Mais David Duchesne a indiqué qu'il lui avait parlé à quelques reprises et qu'il le voyait comme «un gars normal qui se tenait dans le coin et qui observait».

«Maintenant qu'on sait tout ça, c'est vrai qu'il avait un regard un peu diabolique... Des yeux froids», a-t-il cependant ajouté.

Selon M. Duchesne, M. Zehaf Bibeau pouvait communiquer en plusieurs langues, dont l'arabe, l'anglais, le français et le créole.

Comme plusieurs pensionnaires, il a relaté que mardi après-midi, peu avant 16h, l'homme tué dans la fusillade a utilisé le téléphone public du refuge à deux ou trois reprises pour tenter de louer une voiture.

«J'étais assis à côté du téléphone et il l'a utilisé mardi. On l'a entendu dire: "Est-ce que je peux payer cela par carte de crédit par téléphone?"»

«Il s'est retiré ensuite vers 16h, lorsque les gens ont le droit de monter aux dortoirs. On ne l'a pas vu beaucoup après», a ajouté M. Duchesne.

Un pensionnaire qui n'a pas voulu être nommé a dit avoir commencé à entretenir des doutes lorsque des agents de police se sont présentés au refuge mercredi soir et sont ressortis avec deux sacs contenant les effets personnels de leur cochambreur.

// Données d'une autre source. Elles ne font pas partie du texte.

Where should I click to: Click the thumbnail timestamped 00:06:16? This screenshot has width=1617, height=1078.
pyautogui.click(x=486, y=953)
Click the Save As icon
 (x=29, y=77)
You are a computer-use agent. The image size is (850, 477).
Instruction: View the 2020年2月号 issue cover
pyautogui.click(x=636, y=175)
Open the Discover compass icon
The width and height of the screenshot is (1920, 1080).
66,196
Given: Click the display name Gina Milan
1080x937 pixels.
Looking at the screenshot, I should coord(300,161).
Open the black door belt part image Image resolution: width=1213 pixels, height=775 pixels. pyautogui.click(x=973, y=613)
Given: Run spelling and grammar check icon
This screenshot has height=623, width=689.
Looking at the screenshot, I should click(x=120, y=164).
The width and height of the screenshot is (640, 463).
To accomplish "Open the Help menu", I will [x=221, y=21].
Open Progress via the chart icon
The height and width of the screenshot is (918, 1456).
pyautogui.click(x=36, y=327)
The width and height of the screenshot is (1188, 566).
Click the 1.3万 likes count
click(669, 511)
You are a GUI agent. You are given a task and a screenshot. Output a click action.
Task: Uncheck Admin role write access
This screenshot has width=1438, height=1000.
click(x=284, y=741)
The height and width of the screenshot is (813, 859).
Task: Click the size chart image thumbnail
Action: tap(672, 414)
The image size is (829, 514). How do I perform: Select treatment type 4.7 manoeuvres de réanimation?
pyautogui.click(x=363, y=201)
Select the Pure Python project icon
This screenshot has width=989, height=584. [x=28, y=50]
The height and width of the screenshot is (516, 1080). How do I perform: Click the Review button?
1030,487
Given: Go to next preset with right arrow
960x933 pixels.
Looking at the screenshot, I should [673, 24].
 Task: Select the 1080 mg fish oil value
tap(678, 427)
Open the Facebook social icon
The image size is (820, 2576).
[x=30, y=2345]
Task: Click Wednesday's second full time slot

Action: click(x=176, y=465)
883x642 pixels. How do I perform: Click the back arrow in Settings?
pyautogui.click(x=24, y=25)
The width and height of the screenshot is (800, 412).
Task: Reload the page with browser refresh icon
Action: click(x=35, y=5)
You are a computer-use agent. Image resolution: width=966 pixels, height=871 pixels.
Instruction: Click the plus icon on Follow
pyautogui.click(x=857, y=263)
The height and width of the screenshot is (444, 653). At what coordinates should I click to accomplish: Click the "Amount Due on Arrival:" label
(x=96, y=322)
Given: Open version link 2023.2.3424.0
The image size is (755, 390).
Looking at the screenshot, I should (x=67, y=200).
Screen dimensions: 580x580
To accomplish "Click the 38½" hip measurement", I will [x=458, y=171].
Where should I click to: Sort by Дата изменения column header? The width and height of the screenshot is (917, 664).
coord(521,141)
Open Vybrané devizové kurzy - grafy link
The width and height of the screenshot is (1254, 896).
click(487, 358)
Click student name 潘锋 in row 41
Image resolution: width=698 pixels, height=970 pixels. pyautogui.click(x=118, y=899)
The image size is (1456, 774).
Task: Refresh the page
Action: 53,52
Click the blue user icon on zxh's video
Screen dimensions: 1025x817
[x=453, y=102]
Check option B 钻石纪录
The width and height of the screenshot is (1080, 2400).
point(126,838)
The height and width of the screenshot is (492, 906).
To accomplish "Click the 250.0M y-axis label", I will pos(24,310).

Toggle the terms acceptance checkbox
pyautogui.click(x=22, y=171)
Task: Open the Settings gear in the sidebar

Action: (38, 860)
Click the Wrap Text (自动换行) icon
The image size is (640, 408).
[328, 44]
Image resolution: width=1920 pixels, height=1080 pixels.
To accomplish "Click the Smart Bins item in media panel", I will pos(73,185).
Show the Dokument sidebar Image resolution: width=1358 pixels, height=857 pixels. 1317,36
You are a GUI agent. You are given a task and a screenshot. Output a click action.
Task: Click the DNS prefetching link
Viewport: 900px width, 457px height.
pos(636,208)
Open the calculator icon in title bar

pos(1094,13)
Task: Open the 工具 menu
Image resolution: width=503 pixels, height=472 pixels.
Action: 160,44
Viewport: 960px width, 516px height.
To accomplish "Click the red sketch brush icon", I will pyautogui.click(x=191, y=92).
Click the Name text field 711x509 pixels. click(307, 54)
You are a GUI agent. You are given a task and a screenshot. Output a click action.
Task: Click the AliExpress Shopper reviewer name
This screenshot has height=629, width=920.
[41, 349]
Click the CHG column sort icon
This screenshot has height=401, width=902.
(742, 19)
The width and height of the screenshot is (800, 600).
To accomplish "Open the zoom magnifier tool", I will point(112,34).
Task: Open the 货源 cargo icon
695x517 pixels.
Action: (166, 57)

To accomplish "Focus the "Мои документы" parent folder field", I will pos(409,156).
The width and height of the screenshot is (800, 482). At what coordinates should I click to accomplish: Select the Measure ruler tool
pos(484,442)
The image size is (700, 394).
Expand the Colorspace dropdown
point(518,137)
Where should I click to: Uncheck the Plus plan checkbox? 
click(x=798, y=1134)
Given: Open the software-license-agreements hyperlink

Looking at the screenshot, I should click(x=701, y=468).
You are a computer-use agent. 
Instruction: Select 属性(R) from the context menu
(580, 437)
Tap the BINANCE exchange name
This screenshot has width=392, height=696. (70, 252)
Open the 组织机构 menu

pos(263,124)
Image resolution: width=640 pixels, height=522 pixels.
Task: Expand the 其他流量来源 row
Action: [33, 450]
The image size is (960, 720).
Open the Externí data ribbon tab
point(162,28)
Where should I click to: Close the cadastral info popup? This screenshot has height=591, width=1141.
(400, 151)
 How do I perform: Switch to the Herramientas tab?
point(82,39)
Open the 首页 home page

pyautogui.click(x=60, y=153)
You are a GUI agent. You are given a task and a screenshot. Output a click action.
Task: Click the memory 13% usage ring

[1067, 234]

C'est hier que David Duchesne a pleinement réalisé la proximité du drame. «C'est un choc. On savait tous à quoi il ressemblait. Quand on a vu la photo de lui ce matin, on s'est dit: "Oh! mon Dieu! C'est lui! C'est lui! C'est le gars qui était assis dans le coin pendant environ une semaine et qui observait autour de lui."»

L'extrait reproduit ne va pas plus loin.